AIDS is a devastating disease that directly attacks and weakens the human immune system, making it vulnerable to a wide range of infections, and is responsible for the death and infection of millions of people around the world. AIDS is caused by the HIV virus. The action of a protein called ‘HIV protease’ is responsible for the initial step of the whole HIV virus maturation process, which is what enables the virus to become infectious. HIV protease acts like a pair of scissors, cutting the long chain of connected proteins that form HIV into individual proteins that will form the infectious structure of new virions.
The solution
Researchers at Bioinformaticians at IMIM (Instituto Hospital del Mar de Investigaciones Médicas) and UPF (Universidad Pompeu Fabra) in Barcelona used ACEMD, a GPU-accelerated molecular dynamics software, for the first time, to simulate the behaviour of the first crucial step in the HIV maturation process. This step revealed how the first HIV “scissors proteins” can cut themselves out from within the middle of these poly-protein chains, which initiates the whole HIV maturation process.
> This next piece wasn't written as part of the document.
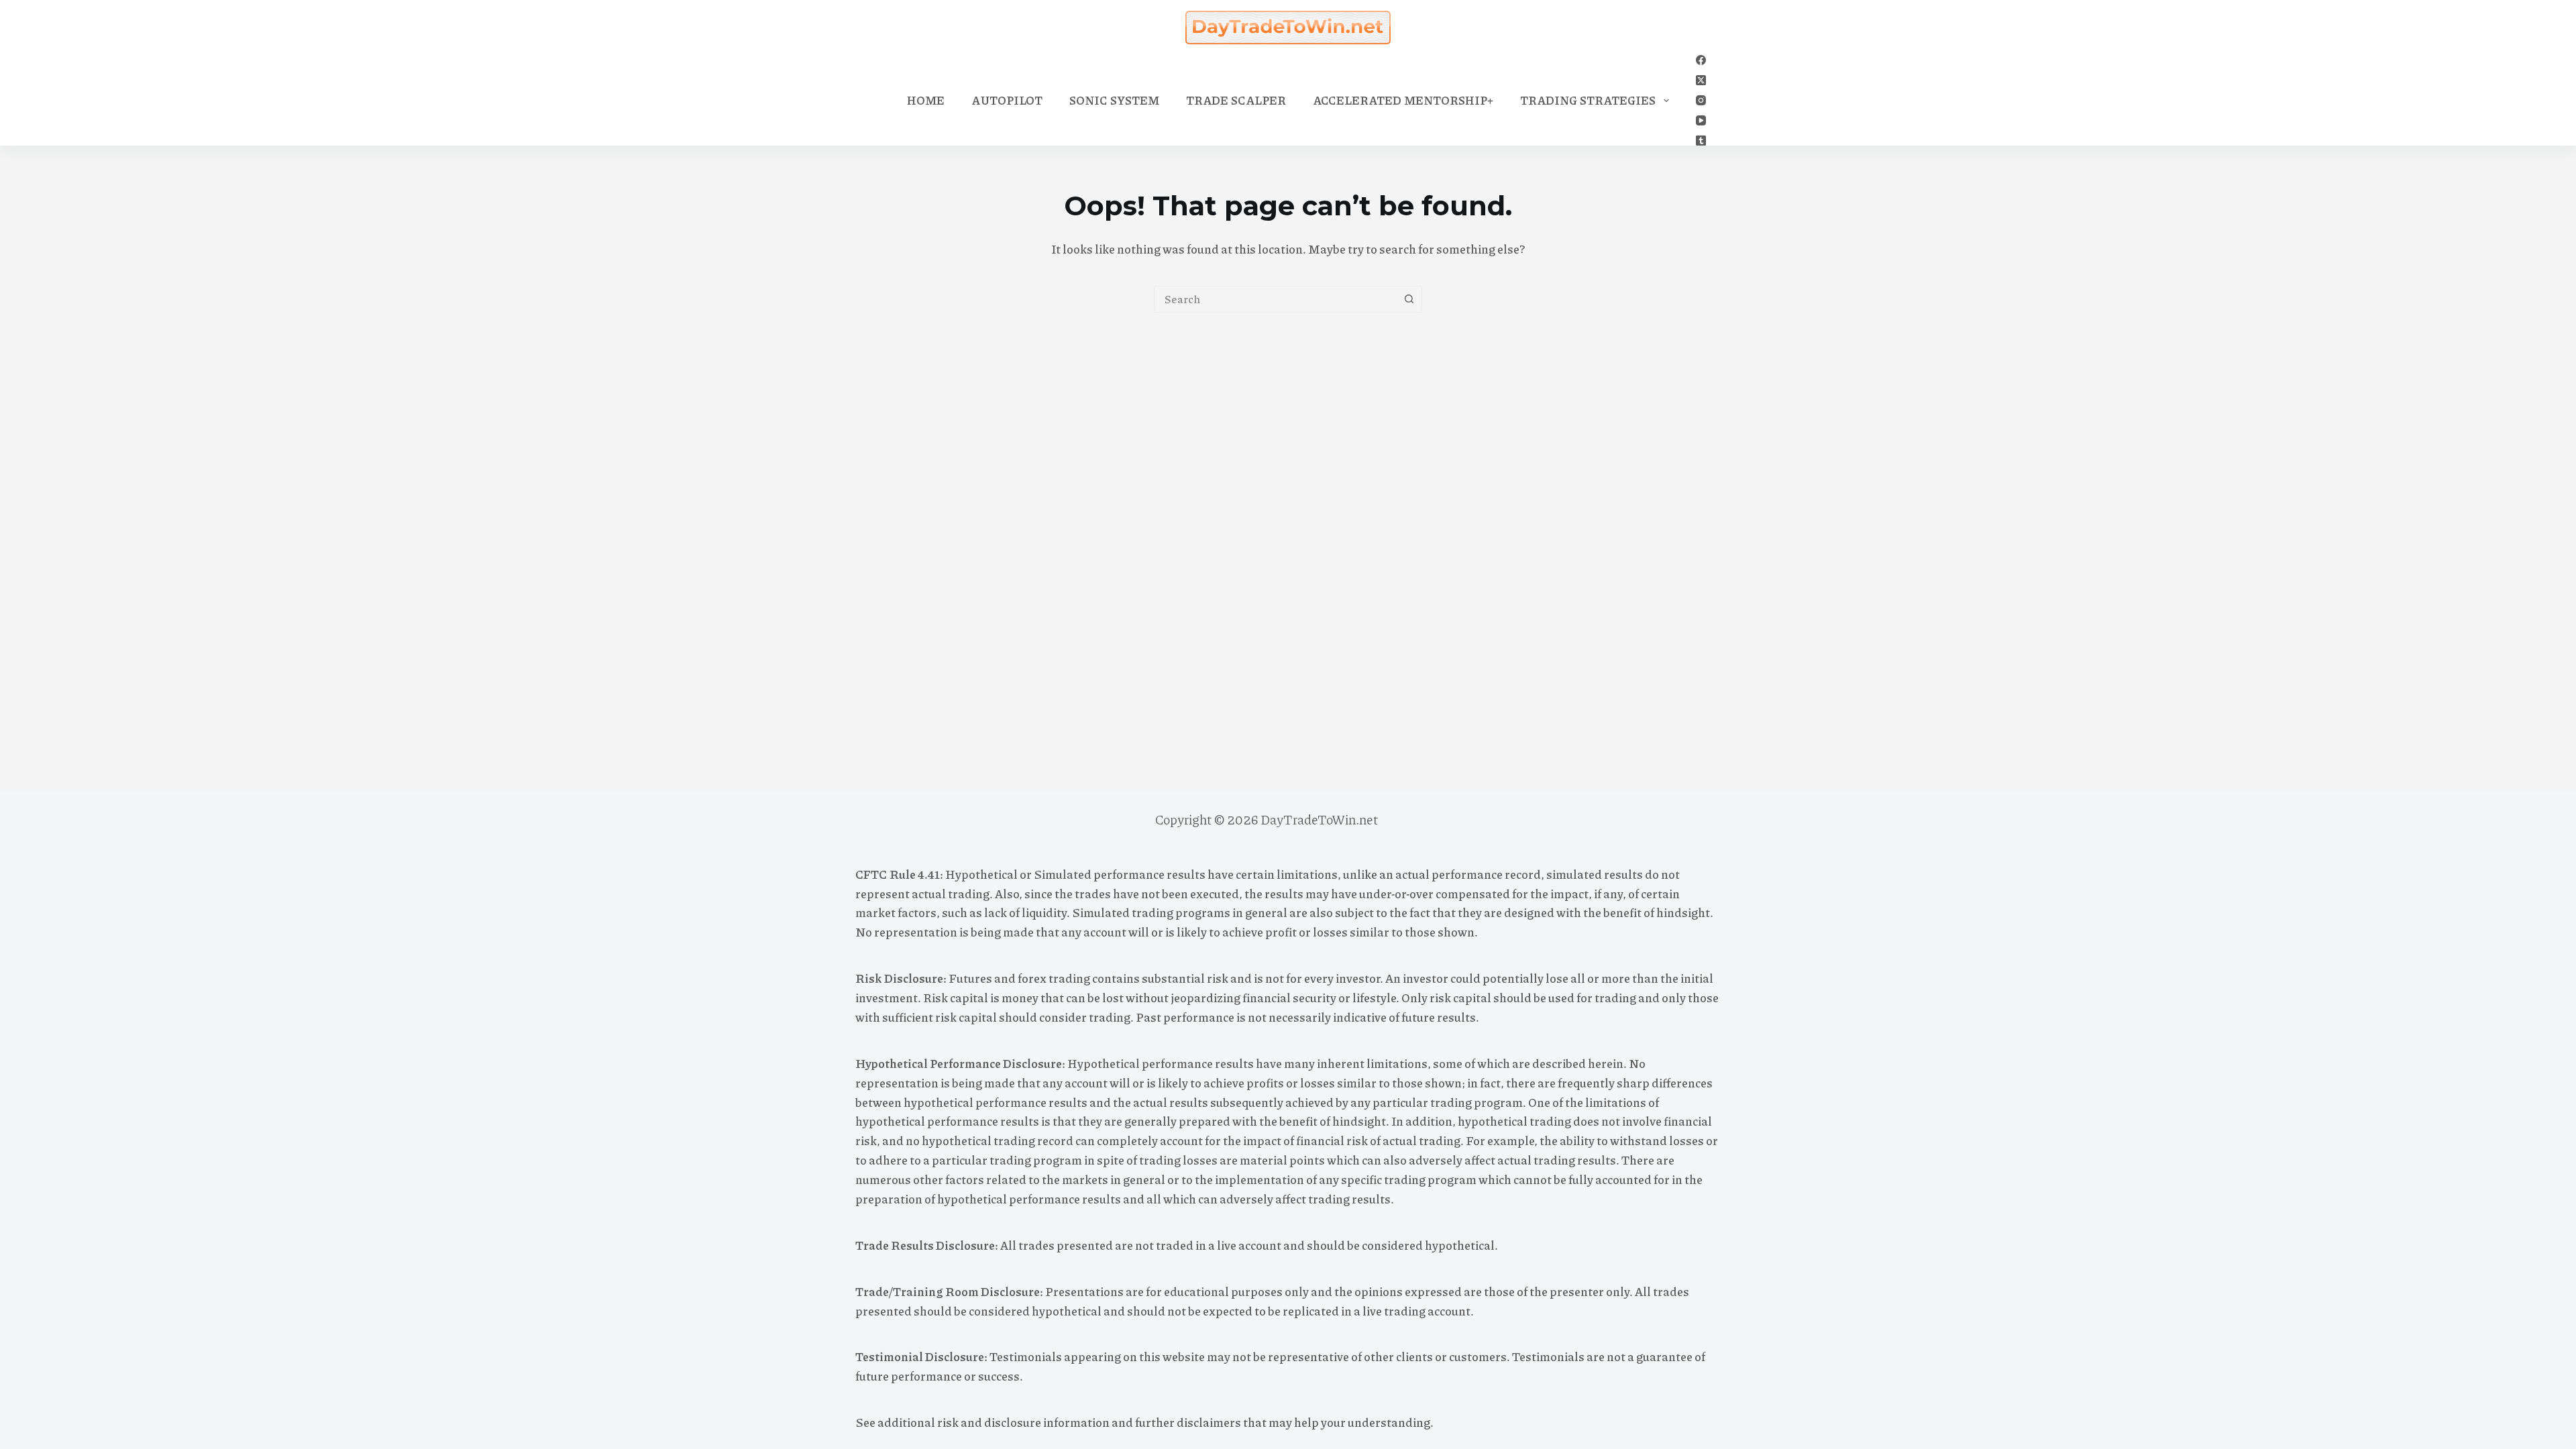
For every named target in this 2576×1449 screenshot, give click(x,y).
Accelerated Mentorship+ (1403, 100)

They uncovered this major finding using GPUGRID.net, a voluntary distributed computing platform that provides the supercomputing power of thousands of NVIDIA GPUs – 10 times the computational performance of CPU-based systems. Using NVIDIA GPU accelerators, researchers were able to run several highly complex computer simulations, each for hundreds of nanoseconds (billionths of a second) for a total of almost a millisecond, giving them a very high-probability that their simulation accurately represented real-world behaviors. The researchers are of the opinion that simulations of this length and complexity would have been practically unfeasible to achieve using a computing system based on CPUs alone. By leveraging a distributed network of computers with affordable, high-performance NVIDIA GPU accelerators, researchers achieved the needed level computational power that previously was only available on dedicated, multi-million dollar supercomputers.
The outcome
This finding provides new visibility on the maturation of the HIV virons, specifically, how newly formed inert virus particles become infectious, which is essential in understanding how the virus replicates. By providing new visibility into how the HIV protease protein behaves, researchers can potentially design new antiretroviral drugs to halt the HIV maturation process and as a result, prevent it from becoming infectious. These findings have been published in the latest edition of Proceedings of the National Academy of Sciences of the United States of America (PNAS). Increased access to high-performance, affordable GPU-accelerated supercomputing, as was used in this research, promises to democratise computational science and potentially enable similar breakthroughs in other areas of science in the future.